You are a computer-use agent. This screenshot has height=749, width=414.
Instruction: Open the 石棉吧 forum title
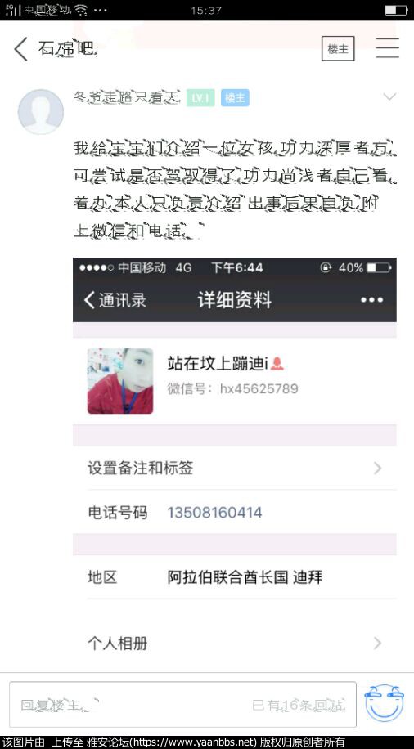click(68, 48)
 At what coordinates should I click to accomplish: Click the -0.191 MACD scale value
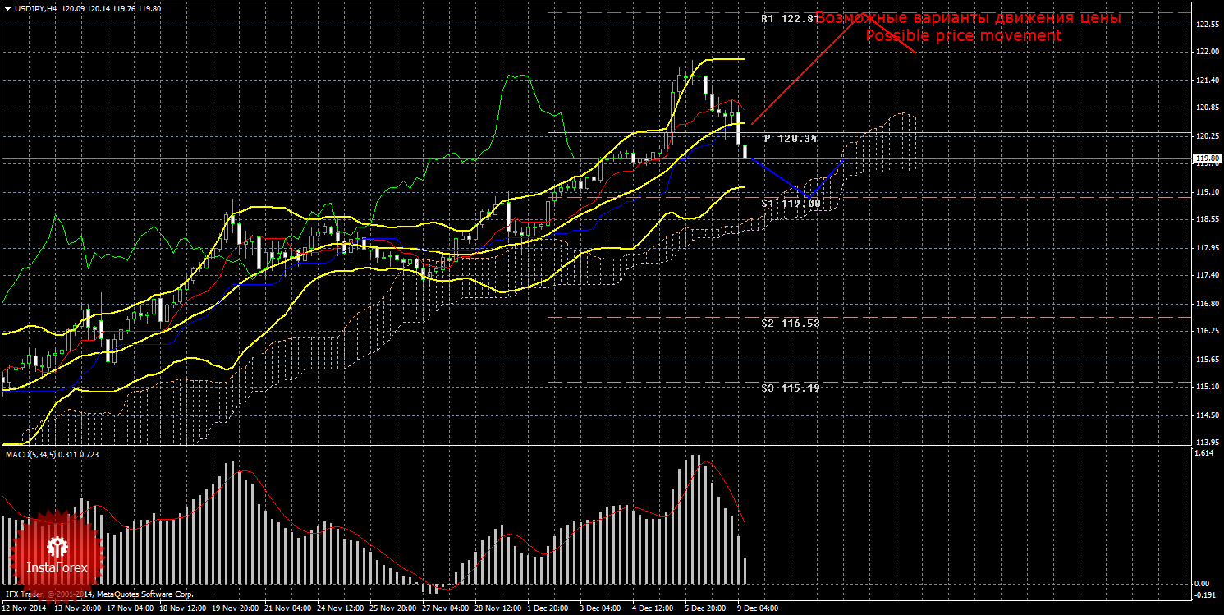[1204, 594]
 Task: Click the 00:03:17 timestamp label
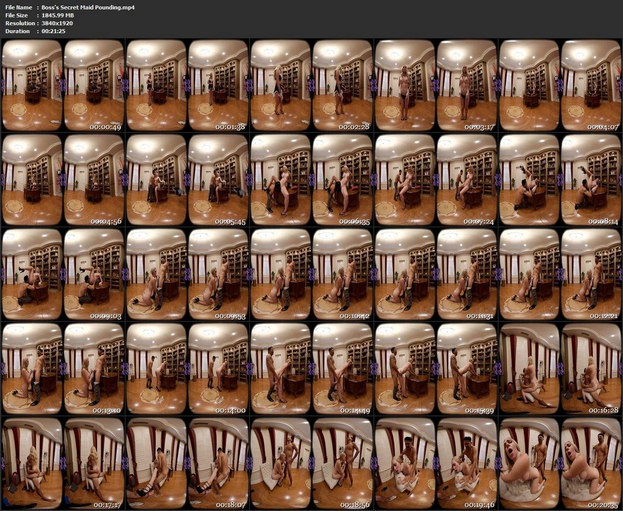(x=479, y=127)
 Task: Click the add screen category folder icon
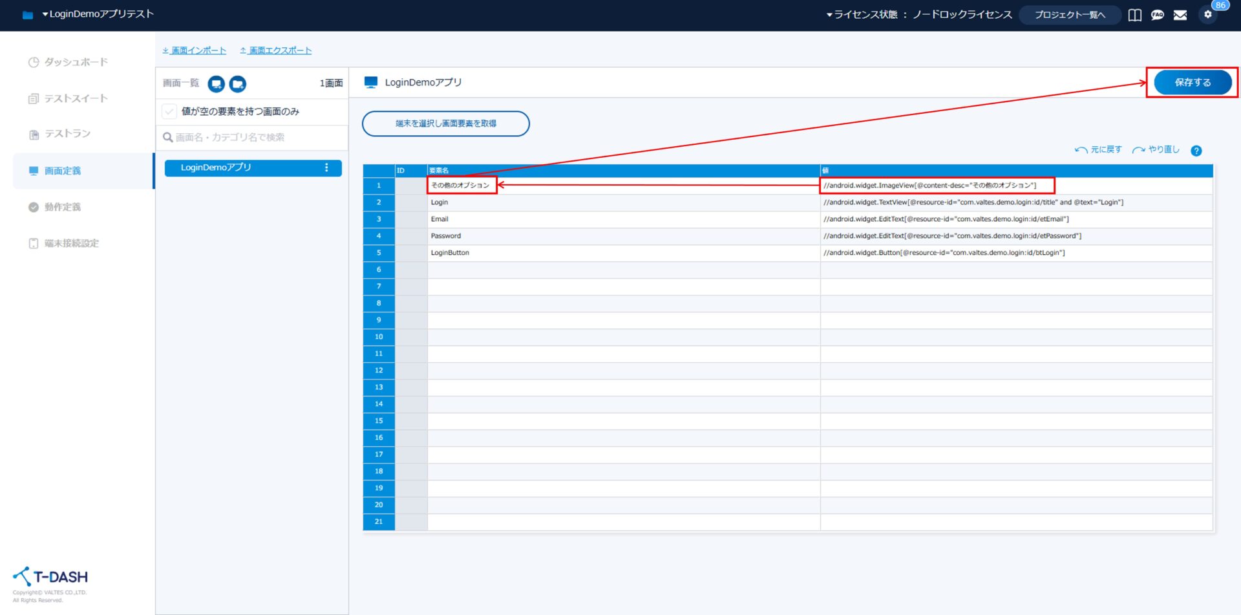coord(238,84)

* * *

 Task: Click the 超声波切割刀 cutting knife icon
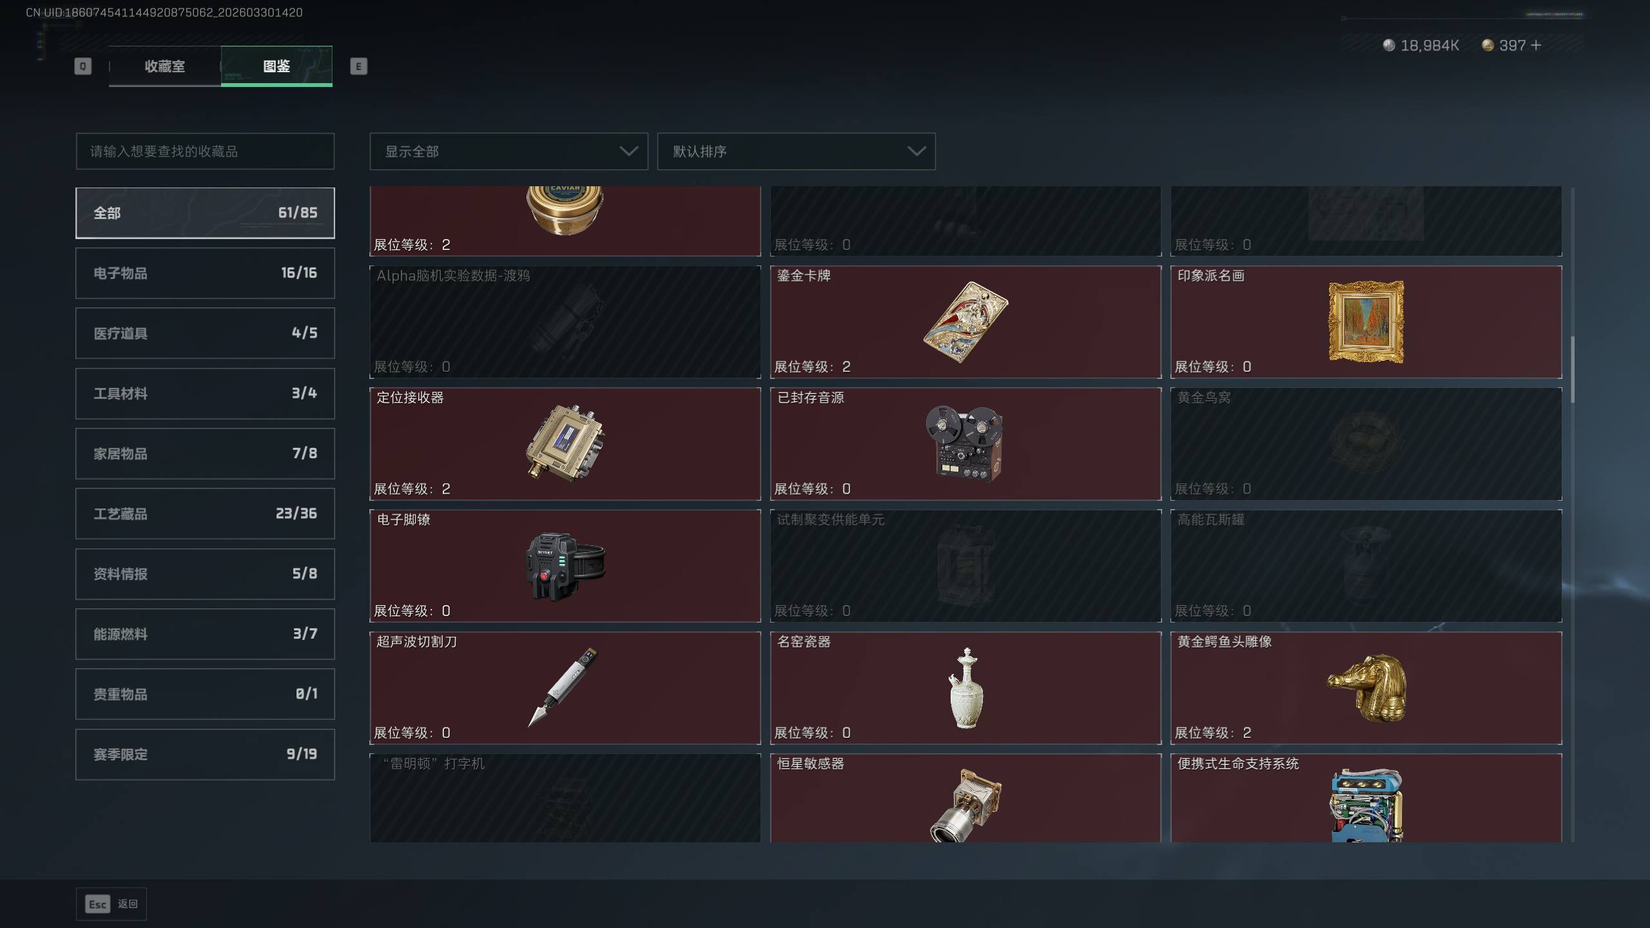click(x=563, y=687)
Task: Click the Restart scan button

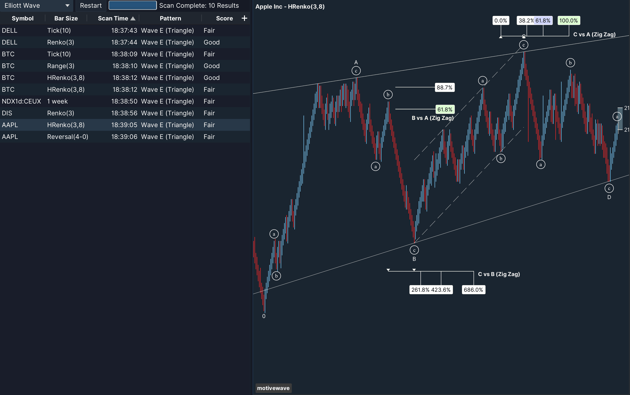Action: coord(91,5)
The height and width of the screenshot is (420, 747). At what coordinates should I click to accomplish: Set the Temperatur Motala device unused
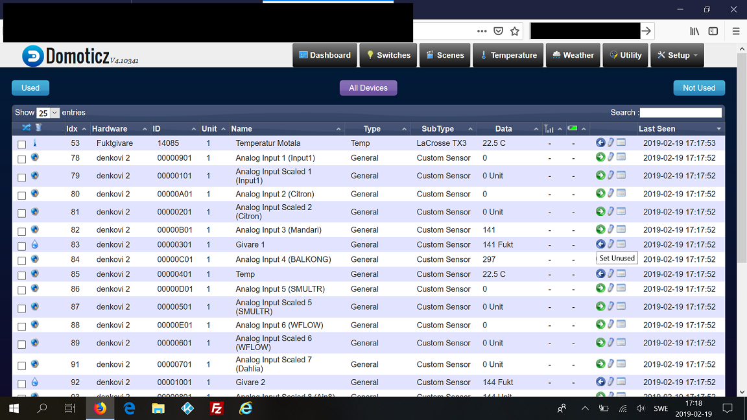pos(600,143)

• _What is being asked_
Duplicate the records from the line with "You are a computer-use" up to and including the line with "coord(238,84)", leaving the pictures out of your answer.

• _Exercise output_
You are a computer-use agent. This screenshot has height=749, width=414.
Instruction: Open the 石棉吧 forum title
click(68, 48)
 At what coordinates should I click to accomplish: Click the -0.191 MACD scale value
[1204, 594]
 Task: Click the 00:03:17 timestamp label
(x=479, y=127)
 Task: Click the add screen category folder icon
coord(238,84)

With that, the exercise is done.